Avant tout, il faut savoir qu'il s'agit d'un des plus longs films du monde, atteignant presque les 10h. Que peut-on bien raconter un film durant autant de temps ?
****
1943 - Nous suivons le destin d'un homme, Kaji, un jeune idéaliste qui pour être exempter de son devoir envers sa patrie en guerre, accepte un poste de travail dans un camp minier, accompagné de sa jeune femme. Charger de s'occuper des ouvriers, il se rend vite compte que leurs conditions de travail sont épouventables... Mais aussi, la police militaire charge le camp de garder et faire travailler quelques 600 prisonniers de guerre chinois. Ces derniers seront traiter comme de véritable bêtes. Kaji le non-violent, se dressant donc contre tous ses supérieurs, luttera de son mieux pour la cause de tous les travailleurs ainsi que celles des prisonniers.

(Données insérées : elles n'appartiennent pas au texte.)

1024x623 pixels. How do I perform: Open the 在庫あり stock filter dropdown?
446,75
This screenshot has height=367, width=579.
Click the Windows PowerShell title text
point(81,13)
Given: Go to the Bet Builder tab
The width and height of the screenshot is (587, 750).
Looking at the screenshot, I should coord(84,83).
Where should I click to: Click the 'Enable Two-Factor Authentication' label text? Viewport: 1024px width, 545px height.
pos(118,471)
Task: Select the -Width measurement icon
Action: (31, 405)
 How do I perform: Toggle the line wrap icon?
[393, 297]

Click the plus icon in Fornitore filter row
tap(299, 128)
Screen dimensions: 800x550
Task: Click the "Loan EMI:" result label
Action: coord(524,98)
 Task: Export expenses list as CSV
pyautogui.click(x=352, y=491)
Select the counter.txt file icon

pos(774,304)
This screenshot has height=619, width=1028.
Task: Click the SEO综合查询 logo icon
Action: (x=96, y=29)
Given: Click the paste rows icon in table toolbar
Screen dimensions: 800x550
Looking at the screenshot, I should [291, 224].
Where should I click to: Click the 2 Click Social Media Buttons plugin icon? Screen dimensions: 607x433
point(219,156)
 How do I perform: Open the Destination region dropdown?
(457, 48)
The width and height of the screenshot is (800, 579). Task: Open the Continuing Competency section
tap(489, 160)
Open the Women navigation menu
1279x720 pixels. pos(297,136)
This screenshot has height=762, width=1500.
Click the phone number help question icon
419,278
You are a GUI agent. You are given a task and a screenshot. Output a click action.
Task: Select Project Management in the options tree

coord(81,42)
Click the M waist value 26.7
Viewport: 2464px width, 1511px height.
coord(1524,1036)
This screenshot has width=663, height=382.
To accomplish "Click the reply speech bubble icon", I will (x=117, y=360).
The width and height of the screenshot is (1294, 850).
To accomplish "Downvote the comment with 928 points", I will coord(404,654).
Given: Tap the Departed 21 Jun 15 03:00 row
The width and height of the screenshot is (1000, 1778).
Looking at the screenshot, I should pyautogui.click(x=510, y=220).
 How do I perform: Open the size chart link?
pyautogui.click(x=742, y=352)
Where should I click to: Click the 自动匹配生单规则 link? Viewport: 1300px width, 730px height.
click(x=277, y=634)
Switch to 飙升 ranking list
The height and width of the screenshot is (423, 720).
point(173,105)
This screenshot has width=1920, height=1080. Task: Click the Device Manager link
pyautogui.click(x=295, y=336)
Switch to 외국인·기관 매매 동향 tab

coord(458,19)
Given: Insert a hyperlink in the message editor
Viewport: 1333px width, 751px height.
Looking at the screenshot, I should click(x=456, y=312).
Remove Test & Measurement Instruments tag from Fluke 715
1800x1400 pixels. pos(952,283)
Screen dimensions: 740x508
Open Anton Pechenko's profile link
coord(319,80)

Finalement, Kaji le gêneur est mobilisé et doit partir à l'armée. Là-bas, ses idéaux ne sont guère plus appréciés, et il ne se fait que peu d'amis. Il part finalement au front pour une guerre terrible, laissant derrière lui sa femme qu'il n'a revu qu'une fois depuis sa mobilisation...
La guerre finie, Kaji, accompagné de quelques soldats en vie, entreprend un très long et terrible voyage afin de rentrer au pays, la faim et la nature hostile ne leur faisant pas de cadeau. Mais Kaji et finalement fait prisonnier par les russes...
****
Ce sont donc les grandes lignes de ce films en partie autobiographique, Masaki Kobayashi ayant été lui aussi mobilisé en Mandchourie et fait prisonnier. Le cinéaste se laisse aller à une critique humaniste sans concession, dénoncant l'injustice, la violence, la cruauté, la guerre... la connerie humaine ! Le tout est teinté d'un pessimisme souvent douloureux, les actions de cet utopiste de Kaji étant constamment vouées à l'échec.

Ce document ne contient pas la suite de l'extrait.